The report also recommends that UK Research and Innovation — a public body that funnels research and innovation funding to academics — should ensure all PhD students that it funds can attend entrepreneurship training and have the opportunity to intern in local spinouts, VC firms or tech transfer offices. That ties into enabling "porosity of talent" — a professor of biology going to work at a biotech startup, for example, and then for a big pharma company, before returning to academia. "That rich experience set makes you better at all of those jobs," says Williamson.
There are also calls to create a national register of spinouts, that would see universities publish more information on their typical deal terms.
What are the next steps?
The UK chancellor Jeremy Hunt has accepted all of the recommendations and is set to lay out his response as part of the Autumn Statement tomorrow.
How’s it been received?
On the whole, the report has been well received by the investor community.

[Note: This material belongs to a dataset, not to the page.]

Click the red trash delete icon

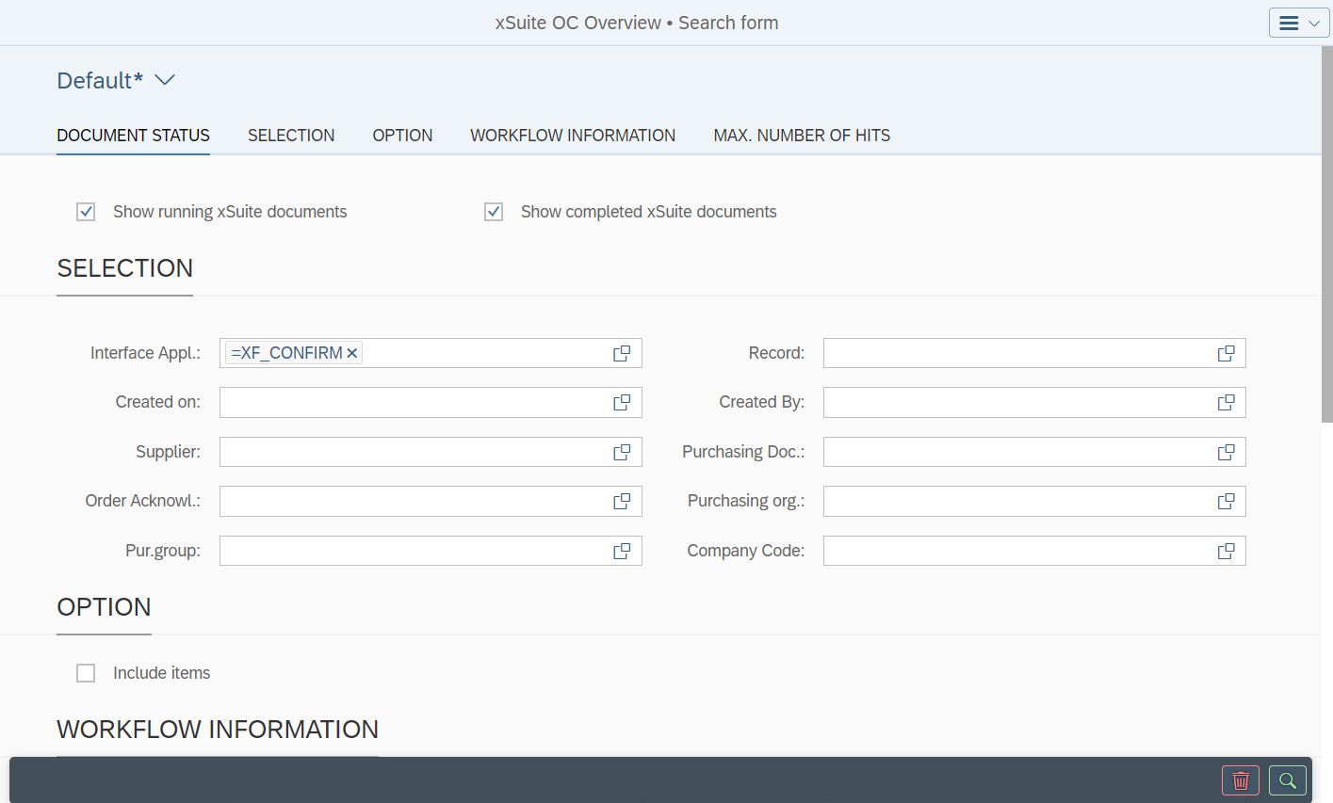[x=1240, y=780]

“Founders will own more of their spinouts and will be free to focus on building breakthrough companies, rather than negotiating with TTOs,” says Nathan Benaich, the founder of Air Street Capital. “The only way to commercialise the UK’s world-leading research is to break down the doors of the ivory tower. Today’s review is a significant victory for founders and the UK’s science and tech ecosystem.”
Additions to translational funding “will probably create at least 100 new spinouts”, says Moray Wright, the CEO of Parkwalk Advisors, an active spinout backer. “I think the equity split is a very good compromise, it’s more aligned with the US to allow us to compete for top talent, but the universities still have the opportunity to generate returns to create a virtuous circle of more funding, more research, more spinouts, more growth.”
Douglas Hansen-Luke, the founder and executive chairman of Future Planet Capital, another active spinout backer, says that plans to unlock more scale-up capital — recommended in the report — will also be a boon for the spinout sector. He adds that the chancellor’s plans to increase the volume of talented science and tech-focused VCs, also set to be part of his Autumn Statement, “are likely to have a bigger impact on this sector than guidelines on university equity stakes.”